X. BEKAS PERANG RIDDAH1 (3/3)

Memerangi kaum murtad di Kindah dan Hadramaut

Sekarang tiba saatnya kita menapak ke langkah terakhir dalam Perang Riddah ini. Kita pindah kini bersama Muhajir dan Ikrimah ke Kindah dan Hadramaut.

Sebagai pengantar ingin kita singgung bahwa ketika Rasulullah wafat wakil-wakilnya di kawasan ini ialah: Ziyad bin Labid di Hadramaut, Ukkasyah bin Mihsan di Sakasik dan Sakun dan Muhajir bin Abi Umayyah di Kindah. Sudah kita lihat bahwa Muhajir ketika itu sedang sakit di Medinah. Ia baru dapat melaksanakan tugasnya di Kindah dan dapat memimpin pasukan menghadapi kaum murtad di Yaman beberapa bulan kemudian setelah Rasulullah wafat. Itu sebabnya, sejak Rasulullah menugaskannya di Kindah sampai kemudian ia berangkat bersama pasukannya ke Yaman, tugas itu digantikan oleh Ziyad bin Labid.

Bagaimana Muhajir memerintah Kindah?

Kisah Muhajir memerintah Kindah ini agak aneh. Dia saudara Umm Salamah istri Rasulullah, Ummulmukminin. Ketika ekspedisi Tabuk dia tidak menyertai Nabi saw. Rasulullah marah karenanya, dan sampai beberapa waktu lamanya masih merasa gusar. Hal ini sangat menyentuh perasaan Umm Salamah karena ia tak berhasil menyenangkan perasaan suaminya. Pada suatu ketika ia sedang mencuci kepala Nabi sambil mengajaknya bicara sikap Nabi begitu ramah kepadanya.

"Bagaimana dia akan berguna kalau engkau masih mengecam saudaraku!" katanya. Setelah dilihatnya sikap Nabi sudah lebih tenang dipanggilnya saudaranya itu. Muhajir masih mengemukakan alasannya kepada Rasulullah hingga Rasulullah dapat menerimanya dan ia diberi tugas mengurus Kindah. Ziyad menggantikannya dalam tugas itu sampai Muhajir datang ke sana pada masa pemerintahan Abu Bakr.

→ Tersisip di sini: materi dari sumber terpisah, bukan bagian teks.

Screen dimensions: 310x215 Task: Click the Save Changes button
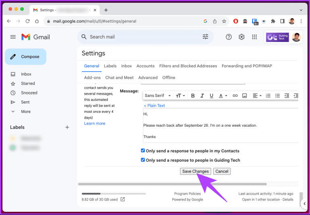[x=195, y=171]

Siasat Ziyad dan ketegasannya

Karena bertetangga dengan Yaman, begitu pertama kali Aswad al-Ansi mulai berkampanye, Kindah sudah segera menerimanya. Karena itu Rasulullah memerintahkan agar sebagian zakat Kindah dibagikan di Hadramaut dan sebagian zakat Hadramaut dibagikan di Kindah. Tampaknya Ziyad terlalu keras melaksanakan ketentuan zakat itu hingga sempat menimbulkan kegelisahan. Orang-orang yang tidak puas di Kindah dapat ia atasi dengan bantuan orang-orang Sakun yang sudah kuat keislamannya dan sebagai warga negara sangat setia. Mereka tak pernah membangkang. Setelah Nabi wafat dan terjadi pemurtadan di kalangan orang-orang Arab kawasan itu, Ziyad ingin menumpasnya sebelum meluas ke daerah kekuasaannya itu. Keinginannya untuk memerangi kaum murtad mendapat dukungan kuat dari kabilah-kabilah yang ada di sekitarnya dan yang keislamannya masih kuat.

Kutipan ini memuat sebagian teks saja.